Memorable Firsts

Nurses General Nursing

Updated:   Published

Specializes in New Critical care NP, Critical care, Med-surg, LTC.


Our careers are often impacted by single events, especially first experiences. I think sometimes we dwell on negatives, like med errors or negative outcomes with patients, and those can be very impactful, but we also have positive first experiences that can be equally as important for shaping our future. Do you have any particularly memorable first experiences?

One that I can think of was about six months into my job in the ICU. I was so nervous about missing important things. Would I know when there was an emergency, and would I know what to do? Our unit is split mainly into two sides with monitor banks on each side. I was walking past the monitor bank on one side and I happened to look up and thought "that looks like Vtach", but it wasn't alarming. I picked up my pace and went over to the other side of the unit and just about the time I got there the alarm picked up and my coworkers were heading to the room. I grabbed the code cart and we started CPR. Got the patient back and he ended up being okay. I realize it's a pretty obvious rhythm, but it was such a confidence boost to know that I could see it, and I would be able to react. 

Looking forward to hearing what first experiences stand out for others, thanks for sharing!

Specializes in CMSRN, hospice.

One of my most memorable firsts is very similar to yours! I was six years into nursing before my first code blue, and I'd been dreading the day it would finally happen. I had just been transferred to a new unit due to low census on my home unit, and was still getting used to the new environment and staff.

One day while I was charting, I stopped to watch the monitor, as one patient's heart rate went a little lower...and a little lower...until I was like, I'm just gonna go eyeball the patient. I got to the room first and my heart just sank; even as I tried to rouse the patient, I knew she wasn't going to respond. The primary nurse arrived just a few seconds later, even though it felt like forever; she'd been on the other end of the unit with another patient and came as soon as she saw the monitor. The patient wasn't breathing and by that point had no pulse whatsoever that we could feel.

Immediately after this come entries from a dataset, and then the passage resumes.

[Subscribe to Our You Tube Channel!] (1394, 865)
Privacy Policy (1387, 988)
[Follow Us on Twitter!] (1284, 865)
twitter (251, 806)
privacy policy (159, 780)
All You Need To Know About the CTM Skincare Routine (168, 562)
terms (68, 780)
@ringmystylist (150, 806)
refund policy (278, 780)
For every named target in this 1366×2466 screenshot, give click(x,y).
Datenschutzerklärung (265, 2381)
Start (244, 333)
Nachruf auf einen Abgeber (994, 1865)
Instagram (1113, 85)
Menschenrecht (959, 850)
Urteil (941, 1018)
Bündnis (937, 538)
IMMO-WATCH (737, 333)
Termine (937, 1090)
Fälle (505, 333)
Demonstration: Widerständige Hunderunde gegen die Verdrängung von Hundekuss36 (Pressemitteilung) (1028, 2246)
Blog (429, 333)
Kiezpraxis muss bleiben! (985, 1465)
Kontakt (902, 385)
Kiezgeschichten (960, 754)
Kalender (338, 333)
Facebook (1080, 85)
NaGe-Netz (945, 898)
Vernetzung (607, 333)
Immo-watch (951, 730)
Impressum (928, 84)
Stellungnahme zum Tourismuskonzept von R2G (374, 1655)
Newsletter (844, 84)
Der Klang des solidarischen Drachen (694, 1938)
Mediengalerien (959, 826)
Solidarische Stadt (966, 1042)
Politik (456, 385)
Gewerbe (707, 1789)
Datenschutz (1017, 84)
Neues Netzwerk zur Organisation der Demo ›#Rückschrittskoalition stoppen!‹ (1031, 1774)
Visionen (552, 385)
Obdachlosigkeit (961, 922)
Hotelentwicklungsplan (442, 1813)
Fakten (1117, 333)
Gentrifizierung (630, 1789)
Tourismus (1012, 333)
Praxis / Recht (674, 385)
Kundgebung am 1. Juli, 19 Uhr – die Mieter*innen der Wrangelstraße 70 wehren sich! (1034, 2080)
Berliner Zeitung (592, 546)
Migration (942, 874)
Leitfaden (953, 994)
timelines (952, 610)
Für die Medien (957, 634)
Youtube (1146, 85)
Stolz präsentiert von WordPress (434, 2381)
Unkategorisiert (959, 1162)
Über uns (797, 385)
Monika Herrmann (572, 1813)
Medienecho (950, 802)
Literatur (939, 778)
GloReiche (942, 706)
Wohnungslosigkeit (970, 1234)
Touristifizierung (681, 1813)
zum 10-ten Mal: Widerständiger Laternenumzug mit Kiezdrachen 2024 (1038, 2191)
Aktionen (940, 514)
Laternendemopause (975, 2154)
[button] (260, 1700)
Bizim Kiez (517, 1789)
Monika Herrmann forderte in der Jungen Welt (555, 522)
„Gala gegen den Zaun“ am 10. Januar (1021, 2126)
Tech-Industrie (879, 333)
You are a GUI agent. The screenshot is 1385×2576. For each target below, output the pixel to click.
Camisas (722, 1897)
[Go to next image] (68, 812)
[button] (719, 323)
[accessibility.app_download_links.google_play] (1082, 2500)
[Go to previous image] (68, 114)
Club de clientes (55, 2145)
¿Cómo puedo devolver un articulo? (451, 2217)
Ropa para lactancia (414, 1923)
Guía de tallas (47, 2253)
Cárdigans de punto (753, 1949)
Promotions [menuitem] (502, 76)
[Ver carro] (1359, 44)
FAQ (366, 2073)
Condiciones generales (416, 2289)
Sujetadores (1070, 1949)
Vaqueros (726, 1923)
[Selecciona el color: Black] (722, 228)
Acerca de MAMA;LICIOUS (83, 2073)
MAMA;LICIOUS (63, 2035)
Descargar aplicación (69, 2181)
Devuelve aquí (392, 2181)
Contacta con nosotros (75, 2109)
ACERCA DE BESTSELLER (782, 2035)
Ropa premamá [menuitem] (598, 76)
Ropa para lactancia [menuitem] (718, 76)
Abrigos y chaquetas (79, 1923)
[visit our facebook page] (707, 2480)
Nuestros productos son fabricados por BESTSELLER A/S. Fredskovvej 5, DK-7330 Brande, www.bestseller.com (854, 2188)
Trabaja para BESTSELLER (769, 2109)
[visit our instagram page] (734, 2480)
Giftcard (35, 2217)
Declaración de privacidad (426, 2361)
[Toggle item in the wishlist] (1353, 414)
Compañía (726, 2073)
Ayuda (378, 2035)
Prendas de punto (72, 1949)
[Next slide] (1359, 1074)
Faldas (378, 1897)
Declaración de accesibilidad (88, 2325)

I can't even remember which one of us started CPR and which called the code and got the cart - but everything started happening so fast and people started flooding the room to help. The patient ended up surviving!

Afterward the primary nurse and I both looked at each other and were like, "...That was my first code!" It was within the first few months of the pandemic, and I just remember us hugging, social distancing be damned; laughing; and feeding oddly giddy that we'd gone through that together and were able to save the patient.

Specializes in Psych (25 years), Medical (15 years).

When I read the title "Memorable Firsts", I thought it had to do with you posting your first thread, JBMmom!

A memorable first for me occurred on my very first trolling when I was an EMT-B working for the volunteer emergency corps back in 1979 and brought the body up.

Oh, a good precordial thump in a witnessed unstable V Tach situation could break it every time. The first time I did it the old guy looked up and said "Lady, what the devil did you hit me for?"  

Specializes in Specializes in L/D, newborn, GYN, LTC, Dialysis.

My "first" happened LONG before I became a nurse. I saw a friend give birth. I was only 19 but determined then I wanted to be an OB nurse some day. It took a LONG time, but I realized that dream and worked in OB for 15 years. I loved it......til I didn't anymore. Then I moved on.

Another "first" was my first successful IV start, which did not happen til I was a nurse. We had little to no opportunity in school, so I had to learn on the job. I was so proud; I still remember the patient's name and her face!

Great thread.

An ED patient diagnosed with a “fractured member” ...ruptured tunica albuginea (usually occurring during intercourse) resulting in massive swelling of the glans and considered a surgical emergency.  Twenty-something year old guy was totally unconcerned with his condition and signed out AMA!